GIVEN DATA »
* * *

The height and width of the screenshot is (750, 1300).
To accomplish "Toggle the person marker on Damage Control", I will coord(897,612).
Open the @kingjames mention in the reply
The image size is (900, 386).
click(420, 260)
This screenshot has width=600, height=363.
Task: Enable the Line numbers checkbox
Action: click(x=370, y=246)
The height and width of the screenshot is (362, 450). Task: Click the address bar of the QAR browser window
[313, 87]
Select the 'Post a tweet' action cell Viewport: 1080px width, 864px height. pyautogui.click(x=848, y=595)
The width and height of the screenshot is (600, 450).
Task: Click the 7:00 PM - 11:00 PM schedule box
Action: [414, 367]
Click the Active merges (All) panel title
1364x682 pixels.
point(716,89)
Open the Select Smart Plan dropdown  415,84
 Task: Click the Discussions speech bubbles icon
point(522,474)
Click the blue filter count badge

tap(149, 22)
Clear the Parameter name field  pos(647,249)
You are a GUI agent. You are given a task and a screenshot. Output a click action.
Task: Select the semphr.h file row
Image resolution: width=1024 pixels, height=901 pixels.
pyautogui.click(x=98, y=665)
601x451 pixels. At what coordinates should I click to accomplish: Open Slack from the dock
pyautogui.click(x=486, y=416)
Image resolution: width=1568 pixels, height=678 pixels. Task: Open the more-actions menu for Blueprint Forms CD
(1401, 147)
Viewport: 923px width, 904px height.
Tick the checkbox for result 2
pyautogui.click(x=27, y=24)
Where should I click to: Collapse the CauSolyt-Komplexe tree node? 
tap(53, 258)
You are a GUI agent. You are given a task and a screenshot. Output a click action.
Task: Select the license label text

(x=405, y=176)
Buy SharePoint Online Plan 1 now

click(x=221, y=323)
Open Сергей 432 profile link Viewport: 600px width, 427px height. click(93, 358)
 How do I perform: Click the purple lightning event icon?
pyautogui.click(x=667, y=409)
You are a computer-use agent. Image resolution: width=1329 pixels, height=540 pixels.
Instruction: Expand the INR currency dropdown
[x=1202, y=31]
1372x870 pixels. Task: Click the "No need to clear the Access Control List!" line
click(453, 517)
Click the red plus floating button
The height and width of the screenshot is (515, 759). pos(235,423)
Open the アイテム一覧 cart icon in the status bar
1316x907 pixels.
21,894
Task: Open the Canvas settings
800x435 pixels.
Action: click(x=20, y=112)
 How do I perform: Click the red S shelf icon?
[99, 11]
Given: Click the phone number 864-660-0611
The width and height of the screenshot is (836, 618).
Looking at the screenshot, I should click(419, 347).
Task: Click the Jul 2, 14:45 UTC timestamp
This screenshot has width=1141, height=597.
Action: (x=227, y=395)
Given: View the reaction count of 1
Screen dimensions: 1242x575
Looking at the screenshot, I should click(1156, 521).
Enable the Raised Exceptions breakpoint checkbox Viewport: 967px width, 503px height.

* * *

ASSIGNED TASK »
None of the records may be omitted or altered when they are given again.

ANSWER BELOW »
The height and width of the screenshot is (750, 1300).
To accomplish "Toggle the person marker on Damage Control", I will coord(897,612).
Open the @kingjames mention in the reply
The image size is (900, 386).
click(420, 260)
This screenshot has width=600, height=363.
Task: Enable the Line numbers checkbox
Action: click(x=370, y=246)
The height and width of the screenshot is (362, 450). Task: Click the address bar of the QAR browser window
[313, 87]
Select the 'Post a tweet' action cell Viewport: 1080px width, 864px height. pyautogui.click(x=848, y=595)
The width and height of the screenshot is (600, 450).
Task: Click the 7:00 PM - 11:00 PM schedule box
Action: [414, 367]
Click the Active merges (All) panel title
1364x682 pixels.
point(716,89)
Open the Select Smart Plan dropdown  415,84
 Task: Click the Discussions speech bubbles icon
point(522,474)
Click the blue filter count badge

tap(149, 22)
Clear the Parameter name field  pos(647,249)
You are a GUI agent. You are given a task and a screenshot. Output a click action.
Task: Select the semphr.h file row
Image resolution: width=1024 pixels, height=901 pixels.
pyautogui.click(x=98, y=665)
601x451 pixels. At what coordinates should I click to accomplish: Open Slack from the dock
pyautogui.click(x=486, y=416)
Image resolution: width=1568 pixels, height=678 pixels. Task: Open the more-actions menu for Blueprint Forms CD
(1401, 147)
Viewport: 923px width, 904px height.
Tick the checkbox for result 2
pyautogui.click(x=27, y=24)
Where should I click to: Collapse the CauSolyt-Komplexe tree node? 
tap(53, 258)
You are a GUI agent. You are given a task and a screenshot. Output a click action.
Task: Select the license label text

(x=405, y=176)
Buy SharePoint Online Plan 1 now

click(x=221, y=323)
Open Сергей 432 profile link Viewport: 600px width, 427px height. click(93, 358)
 How do I perform: Click the purple lightning event icon?
pyautogui.click(x=667, y=409)
You are a computer-use agent. Image resolution: width=1329 pixels, height=540 pixels.
Instruction: Expand the INR currency dropdown
[x=1202, y=31]
1372x870 pixels. Task: Click the "No need to clear the Access Control List!" line
click(453, 517)
Click the red plus floating button
The height and width of the screenshot is (515, 759). pos(235,423)
Open the アイテム一覧 cart icon in the status bar
1316x907 pixels.
21,894
Task: Open the Canvas settings
800x435 pixels.
Action: click(x=20, y=112)
 How do I perform: Click the red S shelf icon?
[99, 11]
Given: Click the phone number 864-660-0611
The width and height of the screenshot is (836, 618).
Looking at the screenshot, I should click(419, 347).
Task: Click the Jul 2, 14:45 UTC timestamp
This screenshot has width=1141, height=597.
Action: (x=227, y=395)
Given: View the reaction count of 1
Screen dimensions: 1242x575
Looking at the screenshot, I should click(1156, 521).
Enable the Raised Exceptions breakpoint checkbox Viewport: 967px width, 503px height.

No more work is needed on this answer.